La strada dell’Emilia Romagna
È la strada scelta dall’Emilia-Romagna, che ha deciso di puntare su altre misure anti-smog, tra cui il rinvio dell’accensione degli impianti di riscaldamento e incentivi per la sostituzione delle caldaie più obsolete. Il Piemonte ha adottato una strategia analoga, mentre il Veneto ha già avviato l’iter per fare altrettanto. La Lombardia, invece, al momento conferma il calendario previsto. Dal 1° ottobre i diesel Euro 5 non potranno circolare nei comuni di Milano, Monza, Bergamo e Brescia dal lunedì al venerdì, nella fascia oraria compresa tra le 7.30 e le 19.30. Resta la possibilità di aderire al sistema Move-In, che consente di utilizzare il veicolo entro un tetto massimo annuale di chilometri monitorato attraverso una scatola telematica.
Quali sono i nodi
Il nodo è soprattutto sociale ed economico. Le limitazioni colpiscono una fascia di automobilisti che spesso utilizza vetture ancora efficienti ma non dispone delle risorse necessarie per sostituirle con modelli più recenti. Secondo le regioni che hanno scelto le misure compensative, il rischio è quello di scaricare i costi della transizione ambientale sulle famiglie e sulle piccole imprese già alle prese con il caro energia e con il rallentamento dei consumi. «Negli ultimi anni molte famiglie hanno perso potere d’acquisto e cambiare automobile è diventato impossibile», ha spiegato il presidente dell’Emilia-Romagna Michele de Pascale motivando la decisione di evitare il blocco.
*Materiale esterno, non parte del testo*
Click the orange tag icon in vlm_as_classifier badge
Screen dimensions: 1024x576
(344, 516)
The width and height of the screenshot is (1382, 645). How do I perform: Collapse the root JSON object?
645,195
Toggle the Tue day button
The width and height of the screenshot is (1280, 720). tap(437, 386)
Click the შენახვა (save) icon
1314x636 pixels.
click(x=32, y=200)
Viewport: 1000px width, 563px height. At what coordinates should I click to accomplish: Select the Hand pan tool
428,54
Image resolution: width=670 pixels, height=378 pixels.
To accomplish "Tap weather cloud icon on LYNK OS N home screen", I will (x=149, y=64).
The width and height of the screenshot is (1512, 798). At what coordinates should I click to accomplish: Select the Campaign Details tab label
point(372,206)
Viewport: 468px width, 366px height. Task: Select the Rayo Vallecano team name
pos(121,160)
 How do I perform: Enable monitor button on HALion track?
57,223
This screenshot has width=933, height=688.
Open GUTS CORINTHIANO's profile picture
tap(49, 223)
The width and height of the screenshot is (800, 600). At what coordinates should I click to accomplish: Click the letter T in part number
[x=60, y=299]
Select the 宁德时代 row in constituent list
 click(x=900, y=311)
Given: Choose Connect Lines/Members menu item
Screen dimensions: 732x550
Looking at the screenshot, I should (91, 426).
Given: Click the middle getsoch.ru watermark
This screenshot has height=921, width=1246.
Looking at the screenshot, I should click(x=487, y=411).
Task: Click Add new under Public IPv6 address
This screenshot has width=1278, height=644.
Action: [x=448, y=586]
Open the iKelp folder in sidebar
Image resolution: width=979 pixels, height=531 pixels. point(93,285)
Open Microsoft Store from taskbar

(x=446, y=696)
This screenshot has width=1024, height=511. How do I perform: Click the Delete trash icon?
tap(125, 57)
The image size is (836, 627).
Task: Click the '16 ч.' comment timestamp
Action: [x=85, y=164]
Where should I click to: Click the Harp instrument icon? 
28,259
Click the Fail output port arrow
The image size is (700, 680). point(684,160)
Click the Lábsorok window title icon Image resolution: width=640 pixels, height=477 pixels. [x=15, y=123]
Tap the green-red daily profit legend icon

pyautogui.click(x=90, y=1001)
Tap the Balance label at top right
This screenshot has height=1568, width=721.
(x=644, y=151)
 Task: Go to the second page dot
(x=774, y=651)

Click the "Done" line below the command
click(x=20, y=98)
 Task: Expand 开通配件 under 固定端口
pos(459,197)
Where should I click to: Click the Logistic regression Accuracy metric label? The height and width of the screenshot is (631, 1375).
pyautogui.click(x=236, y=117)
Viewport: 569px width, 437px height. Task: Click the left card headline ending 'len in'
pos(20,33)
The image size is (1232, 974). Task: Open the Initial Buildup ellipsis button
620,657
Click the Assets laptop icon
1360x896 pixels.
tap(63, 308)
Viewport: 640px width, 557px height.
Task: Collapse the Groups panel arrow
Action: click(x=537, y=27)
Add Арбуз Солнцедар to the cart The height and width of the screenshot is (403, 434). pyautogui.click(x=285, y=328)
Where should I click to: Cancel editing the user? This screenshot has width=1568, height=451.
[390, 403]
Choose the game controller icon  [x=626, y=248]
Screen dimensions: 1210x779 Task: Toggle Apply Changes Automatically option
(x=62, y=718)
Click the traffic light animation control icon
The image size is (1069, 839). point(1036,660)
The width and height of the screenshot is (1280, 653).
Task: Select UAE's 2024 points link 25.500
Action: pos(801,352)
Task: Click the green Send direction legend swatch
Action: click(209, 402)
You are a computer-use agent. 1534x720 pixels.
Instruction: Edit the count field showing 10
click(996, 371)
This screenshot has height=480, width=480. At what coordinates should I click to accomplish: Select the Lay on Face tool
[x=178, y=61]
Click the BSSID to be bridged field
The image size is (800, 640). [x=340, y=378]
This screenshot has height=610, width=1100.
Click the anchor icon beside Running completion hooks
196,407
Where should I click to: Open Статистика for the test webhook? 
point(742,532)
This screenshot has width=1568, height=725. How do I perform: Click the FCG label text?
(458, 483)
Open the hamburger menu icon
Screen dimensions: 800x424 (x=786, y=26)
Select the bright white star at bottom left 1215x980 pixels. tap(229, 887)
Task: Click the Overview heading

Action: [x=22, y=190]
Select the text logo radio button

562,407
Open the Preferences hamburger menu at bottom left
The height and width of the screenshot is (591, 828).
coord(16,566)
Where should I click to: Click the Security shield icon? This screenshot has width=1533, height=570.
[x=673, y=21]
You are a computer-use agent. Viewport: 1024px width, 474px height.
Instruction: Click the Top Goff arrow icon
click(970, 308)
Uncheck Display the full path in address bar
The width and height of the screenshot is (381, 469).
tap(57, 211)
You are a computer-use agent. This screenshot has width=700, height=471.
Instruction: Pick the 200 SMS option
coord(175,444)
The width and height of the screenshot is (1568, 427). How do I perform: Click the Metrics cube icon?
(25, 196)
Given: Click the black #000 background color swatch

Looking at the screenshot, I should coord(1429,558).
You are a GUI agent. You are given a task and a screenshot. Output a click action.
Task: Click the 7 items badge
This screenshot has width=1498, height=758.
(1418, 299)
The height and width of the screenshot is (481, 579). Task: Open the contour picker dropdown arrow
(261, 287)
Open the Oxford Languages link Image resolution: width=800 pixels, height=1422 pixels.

La posizione degli ambientalisti
Di segno opposto la posizione delle associazioni ambientaliste, secondo cui il ricorso alle misure compensative rischia di trasformarsi in un semplice rinvio del problema. Per gli ambientalisti il rinnovo del parco auto resta uno degli strumenti necessari per ridurre le emissioni in un territorio che continua a registrare livelli di inquinamento tra i più elevati del continente.